The judge noted that Wachera Maina requested the plaintiff via email for relevant documents that would be discussed at the meeting and material that the board intended to present regarding the special resolutions for her to participate knowledgeably in the general meeting; however, the company secretary did not reply to that request. She also requested to attend the meeting virtually, as the meeting was to be held in Dar es Salaam, but the company secretary ignored that request.
The judge noted that Wachera Maina was kept in the dark regarding what aspects of her conduct were to be discussed during the meeting; therefore, she was not allowed to defend herself. Further, there seems peremptory to be no explanation as to why the said meeting had to be held in a place far from the registered office of the company, yet her right to attend, albeit virtually, was denied.
On the other hand, the Pevan East Africa Ltd management submitted that she was expelled from membership in the company, her shares would be sold and she would receive a fair value of the proceeds of the sale. The second respondent, Wachera Maina raised weighty questions about the legality of the general meeting held on October 8, 2022, and the resolution passed thereon, which led to her expulsion.
The ruling by Judge A. Mabeya dated October 12, 2023, reads “In any case, I find that it would be a greater inconvenience to the second defendant if the injunction were not granted at this point, as the defendants would lose their shareholding in the plaintiff company and the rights that are appurtenant thereto”.
The ruling further reads, “On the other hand, if the injunction is granted, the second defendant remains a member of the company until the suit is determined, but this would not prevent the plaintiff from continuing on with its business. The balance of convenience tilts in favor of the second defendant”.

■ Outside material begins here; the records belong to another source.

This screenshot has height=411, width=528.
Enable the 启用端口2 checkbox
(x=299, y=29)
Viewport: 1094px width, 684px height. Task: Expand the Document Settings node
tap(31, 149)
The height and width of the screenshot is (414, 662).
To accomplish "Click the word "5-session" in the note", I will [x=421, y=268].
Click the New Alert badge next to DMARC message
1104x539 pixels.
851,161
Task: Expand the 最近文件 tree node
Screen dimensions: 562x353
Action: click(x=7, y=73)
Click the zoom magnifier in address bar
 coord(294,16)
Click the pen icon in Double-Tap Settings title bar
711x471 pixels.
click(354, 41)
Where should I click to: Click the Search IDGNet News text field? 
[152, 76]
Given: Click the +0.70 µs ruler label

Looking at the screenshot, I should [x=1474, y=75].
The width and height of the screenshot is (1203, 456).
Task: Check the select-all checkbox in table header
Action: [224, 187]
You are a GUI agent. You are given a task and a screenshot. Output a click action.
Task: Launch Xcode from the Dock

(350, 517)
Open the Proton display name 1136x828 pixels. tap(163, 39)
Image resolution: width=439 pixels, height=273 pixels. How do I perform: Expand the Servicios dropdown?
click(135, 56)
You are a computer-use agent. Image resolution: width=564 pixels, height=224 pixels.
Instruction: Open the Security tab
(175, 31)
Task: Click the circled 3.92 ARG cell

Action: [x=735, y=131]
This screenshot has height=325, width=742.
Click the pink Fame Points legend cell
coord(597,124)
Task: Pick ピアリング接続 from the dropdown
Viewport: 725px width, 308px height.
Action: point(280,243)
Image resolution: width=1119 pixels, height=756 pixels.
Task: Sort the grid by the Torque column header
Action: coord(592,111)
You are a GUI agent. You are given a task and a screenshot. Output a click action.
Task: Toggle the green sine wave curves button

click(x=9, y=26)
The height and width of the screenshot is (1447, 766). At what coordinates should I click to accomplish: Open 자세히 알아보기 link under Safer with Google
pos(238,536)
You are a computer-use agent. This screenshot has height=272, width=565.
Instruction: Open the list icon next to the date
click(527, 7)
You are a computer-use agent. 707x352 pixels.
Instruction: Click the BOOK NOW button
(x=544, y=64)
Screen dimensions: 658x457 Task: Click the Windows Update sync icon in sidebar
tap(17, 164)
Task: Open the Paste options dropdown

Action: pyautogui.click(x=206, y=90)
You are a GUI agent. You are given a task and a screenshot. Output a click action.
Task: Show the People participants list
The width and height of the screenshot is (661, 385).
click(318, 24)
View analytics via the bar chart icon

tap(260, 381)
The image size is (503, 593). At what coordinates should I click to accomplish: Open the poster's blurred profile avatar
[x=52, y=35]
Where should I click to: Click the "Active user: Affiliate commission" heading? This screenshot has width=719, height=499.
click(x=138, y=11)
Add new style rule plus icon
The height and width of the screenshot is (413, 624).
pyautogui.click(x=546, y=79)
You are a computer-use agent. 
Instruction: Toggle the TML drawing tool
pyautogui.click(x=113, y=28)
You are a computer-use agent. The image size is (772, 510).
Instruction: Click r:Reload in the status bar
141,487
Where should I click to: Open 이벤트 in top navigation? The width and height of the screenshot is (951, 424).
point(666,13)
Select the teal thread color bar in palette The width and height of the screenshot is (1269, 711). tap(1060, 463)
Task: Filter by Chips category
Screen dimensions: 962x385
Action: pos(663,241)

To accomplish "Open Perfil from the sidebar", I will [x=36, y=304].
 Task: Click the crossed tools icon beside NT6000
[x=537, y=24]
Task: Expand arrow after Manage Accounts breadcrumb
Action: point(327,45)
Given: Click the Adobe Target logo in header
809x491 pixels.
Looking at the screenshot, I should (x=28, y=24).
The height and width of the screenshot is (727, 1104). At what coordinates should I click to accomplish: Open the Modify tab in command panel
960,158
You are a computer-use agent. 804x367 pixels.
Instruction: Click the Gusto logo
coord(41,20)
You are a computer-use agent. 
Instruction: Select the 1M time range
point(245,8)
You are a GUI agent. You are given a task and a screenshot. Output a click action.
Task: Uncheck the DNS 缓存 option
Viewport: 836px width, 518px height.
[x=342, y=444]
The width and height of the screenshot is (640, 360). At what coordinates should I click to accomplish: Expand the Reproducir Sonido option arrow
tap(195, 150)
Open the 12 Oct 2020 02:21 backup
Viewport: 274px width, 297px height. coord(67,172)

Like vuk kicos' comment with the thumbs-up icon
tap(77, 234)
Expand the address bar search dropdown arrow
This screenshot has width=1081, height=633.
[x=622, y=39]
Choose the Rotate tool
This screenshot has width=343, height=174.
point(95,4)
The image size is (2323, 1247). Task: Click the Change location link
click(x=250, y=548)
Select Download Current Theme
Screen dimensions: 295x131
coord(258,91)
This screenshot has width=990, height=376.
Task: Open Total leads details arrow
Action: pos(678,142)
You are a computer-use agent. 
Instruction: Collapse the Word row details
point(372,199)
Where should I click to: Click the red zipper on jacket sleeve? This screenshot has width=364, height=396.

While dismissing Pevans East Africa Ltd.’s petition for the court to uphold the expulsion of Ndungu and Maina as shareholders, the judge ruled, “In the end, I find that the application dated 6/1/2023 lacks merit and is dismissed.” The judge, on the other hand, granted orders stopping Pevans East Africa Ltd. from expelling Maina and Ndungu. The judge ruled “The application dated 14/2/2023 is granted as prayed”.